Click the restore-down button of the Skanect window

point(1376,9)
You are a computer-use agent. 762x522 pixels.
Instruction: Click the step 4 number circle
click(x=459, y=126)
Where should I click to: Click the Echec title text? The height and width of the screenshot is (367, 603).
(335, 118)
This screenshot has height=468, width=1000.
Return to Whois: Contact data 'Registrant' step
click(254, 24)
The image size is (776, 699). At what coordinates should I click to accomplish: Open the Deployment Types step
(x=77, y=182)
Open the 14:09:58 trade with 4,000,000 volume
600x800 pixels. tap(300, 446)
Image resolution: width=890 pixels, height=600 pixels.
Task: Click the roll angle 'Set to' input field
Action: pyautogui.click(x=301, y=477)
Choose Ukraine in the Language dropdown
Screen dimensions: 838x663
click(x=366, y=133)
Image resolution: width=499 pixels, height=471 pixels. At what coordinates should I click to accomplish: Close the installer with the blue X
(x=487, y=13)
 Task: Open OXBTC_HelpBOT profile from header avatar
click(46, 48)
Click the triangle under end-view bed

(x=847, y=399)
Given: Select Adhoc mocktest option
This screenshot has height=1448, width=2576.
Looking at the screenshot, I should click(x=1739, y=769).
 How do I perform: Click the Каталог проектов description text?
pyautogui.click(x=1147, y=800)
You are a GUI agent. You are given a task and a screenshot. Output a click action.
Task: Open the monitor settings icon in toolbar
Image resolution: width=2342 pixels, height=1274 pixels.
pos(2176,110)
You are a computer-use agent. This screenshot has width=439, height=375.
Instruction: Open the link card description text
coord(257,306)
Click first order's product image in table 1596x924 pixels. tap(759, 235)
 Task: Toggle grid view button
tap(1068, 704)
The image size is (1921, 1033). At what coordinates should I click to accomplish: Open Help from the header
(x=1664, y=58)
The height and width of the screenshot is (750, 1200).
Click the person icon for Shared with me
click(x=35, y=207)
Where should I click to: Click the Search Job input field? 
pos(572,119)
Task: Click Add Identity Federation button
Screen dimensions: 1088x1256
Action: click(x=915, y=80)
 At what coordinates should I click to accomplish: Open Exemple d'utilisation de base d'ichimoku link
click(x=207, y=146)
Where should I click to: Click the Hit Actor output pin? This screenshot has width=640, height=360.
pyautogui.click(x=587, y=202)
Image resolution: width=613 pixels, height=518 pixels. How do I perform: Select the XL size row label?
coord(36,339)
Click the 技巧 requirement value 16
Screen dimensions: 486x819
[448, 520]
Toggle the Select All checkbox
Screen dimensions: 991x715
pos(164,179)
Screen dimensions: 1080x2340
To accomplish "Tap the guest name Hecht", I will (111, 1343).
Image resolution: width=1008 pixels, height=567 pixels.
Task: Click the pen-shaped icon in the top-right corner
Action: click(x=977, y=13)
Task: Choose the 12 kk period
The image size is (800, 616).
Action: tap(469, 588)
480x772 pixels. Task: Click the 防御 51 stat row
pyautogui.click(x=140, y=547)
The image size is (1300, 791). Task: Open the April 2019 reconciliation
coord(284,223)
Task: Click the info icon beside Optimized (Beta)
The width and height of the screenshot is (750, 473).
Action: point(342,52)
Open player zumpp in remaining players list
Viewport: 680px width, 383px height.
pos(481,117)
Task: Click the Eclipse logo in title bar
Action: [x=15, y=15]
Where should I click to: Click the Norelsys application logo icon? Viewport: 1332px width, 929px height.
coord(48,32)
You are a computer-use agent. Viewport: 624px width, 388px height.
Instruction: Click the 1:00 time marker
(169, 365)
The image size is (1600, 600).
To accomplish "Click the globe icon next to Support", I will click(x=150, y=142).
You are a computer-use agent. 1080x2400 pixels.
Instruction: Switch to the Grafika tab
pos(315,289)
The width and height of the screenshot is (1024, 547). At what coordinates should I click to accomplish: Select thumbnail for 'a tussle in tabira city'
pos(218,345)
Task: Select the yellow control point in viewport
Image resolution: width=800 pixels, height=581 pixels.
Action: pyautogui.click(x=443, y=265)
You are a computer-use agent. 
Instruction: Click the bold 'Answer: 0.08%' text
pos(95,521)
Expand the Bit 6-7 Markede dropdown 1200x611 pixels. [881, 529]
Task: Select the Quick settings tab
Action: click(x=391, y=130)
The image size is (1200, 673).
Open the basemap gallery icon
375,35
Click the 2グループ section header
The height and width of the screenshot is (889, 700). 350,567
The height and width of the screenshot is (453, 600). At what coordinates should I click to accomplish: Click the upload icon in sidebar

> _What you need to do_
The data above should be copied out with complete accuracy.

> _Result below_
Click the restore-down button of the Skanect window

point(1376,9)
You are a computer-use agent. 762x522 pixels.
Instruction: Click the step 4 number circle
click(x=459, y=126)
Where should I click to: Click the Echec title text? The height and width of the screenshot is (367, 603).
(335, 118)
This screenshot has height=468, width=1000.
Return to Whois: Contact data 'Registrant' step
click(254, 24)
The image size is (776, 699). At what coordinates should I click to accomplish: Open the Deployment Types step
(x=77, y=182)
Open the 14:09:58 trade with 4,000,000 volume
600x800 pixels. tap(300, 446)
Image resolution: width=890 pixels, height=600 pixels.
Task: Click the roll angle 'Set to' input field
Action: pyautogui.click(x=301, y=477)
Choose Ukraine in the Language dropdown
Screen dimensions: 838x663
click(x=366, y=133)
Image resolution: width=499 pixels, height=471 pixels. At what coordinates should I click to accomplish: Close the installer with the blue X
(x=487, y=13)
 Task: Open OXBTC_HelpBOT profile from header avatar
click(46, 48)
Click the triangle under end-view bed

(x=847, y=399)
Given: Select Adhoc mocktest option
This screenshot has height=1448, width=2576.
Looking at the screenshot, I should click(x=1739, y=769).
 How do I perform: Click the Каталог проектов description text?
pyautogui.click(x=1147, y=800)
You are a GUI agent. You are given a task and a screenshot. Output a click action.
Task: Open the monitor settings icon in toolbar
Image resolution: width=2342 pixels, height=1274 pixels.
pos(2176,110)
You are a computer-use agent. This screenshot has width=439, height=375.
Instruction: Open the link card description text
coord(257,306)
Click first order's product image in table 1596x924 pixels. tap(759, 235)
 Task: Toggle grid view button
tap(1068, 704)
The image size is (1921, 1033). At what coordinates should I click to accomplish: Open Help from the header
(x=1664, y=58)
The height and width of the screenshot is (750, 1200).
Click the person icon for Shared with me
click(x=35, y=207)
Where should I click to: Click the Search Job input field? 
pos(572,119)
Task: Click Add Identity Federation button
Screen dimensions: 1088x1256
Action: click(x=915, y=80)
 At what coordinates should I click to accomplish: Open Exemple d'utilisation de base d'ichimoku link
click(x=207, y=146)
Where should I click to: Click the Hit Actor output pin? This screenshot has width=640, height=360.
pyautogui.click(x=587, y=202)
Image resolution: width=613 pixels, height=518 pixels. How do I perform: Select the XL size row label?
coord(36,339)
Click the 技巧 requirement value 16
Screen dimensions: 486x819
[448, 520]
Toggle the Select All checkbox
Screen dimensions: 991x715
pos(164,179)
Screen dimensions: 1080x2340
To accomplish "Tap the guest name Hecht", I will (111, 1343).
Image resolution: width=1008 pixels, height=567 pixels.
Task: Click the pen-shaped icon in the top-right corner
Action: click(x=977, y=13)
Task: Choose the 12 kk period
The image size is (800, 616).
Action: tap(469, 588)
480x772 pixels. Task: Click the 防御 51 stat row
pyautogui.click(x=140, y=547)
The image size is (1300, 791). Task: Open the April 2019 reconciliation
coord(284,223)
Task: Click the info icon beside Optimized (Beta)
The width and height of the screenshot is (750, 473).
Action: point(342,52)
Open player zumpp in remaining players list
Viewport: 680px width, 383px height.
pos(481,117)
Task: Click the Eclipse logo in title bar
Action: [x=15, y=15]
Where should I click to: Click the Norelsys application logo icon? Viewport: 1332px width, 929px height.
coord(48,32)
You are a computer-use agent. Viewport: 624px width, 388px height.
Instruction: Click the 1:00 time marker
(169, 365)
The image size is (1600, 600).
To accomplish "Click the globe icon next to Support", I will click(x=150, y=142).
You are a computer-use agent. 1080x2400 pixels.
Instruction: Switch to the Grafika tab
pos(315,289)
The width and height of the screenshot is (1024, 547). At what coordinates should I click to accomplish: Select thumbnail for 'a tussle in tabira city'
pos(218,345)
Task: Select the yellow control point in viewport
Image resolution: width=800 pixels, height=581 pixels.
Action: pyautogui.click(x=443, y=265)
You are a computer-use agent. 
Instruction: Click the bold 'Answer: 0.08%' text
pos(95,521)
Expand the Bit 6-7 Markede dropdown 1200x611 pixels. [881, 529]
Task: Select the Quick settings tab
Action: click(x=391, y=130)
The image size is (1200, 673).
Open the basemap gallery icon
375,35
Click the 2グループ section header
The height and width of the screenshot is (889, 700). 350,567
The height and width of the screenshot is (453, 600). At what coordinates should I click to accomplish: Click the upload icon in sidebar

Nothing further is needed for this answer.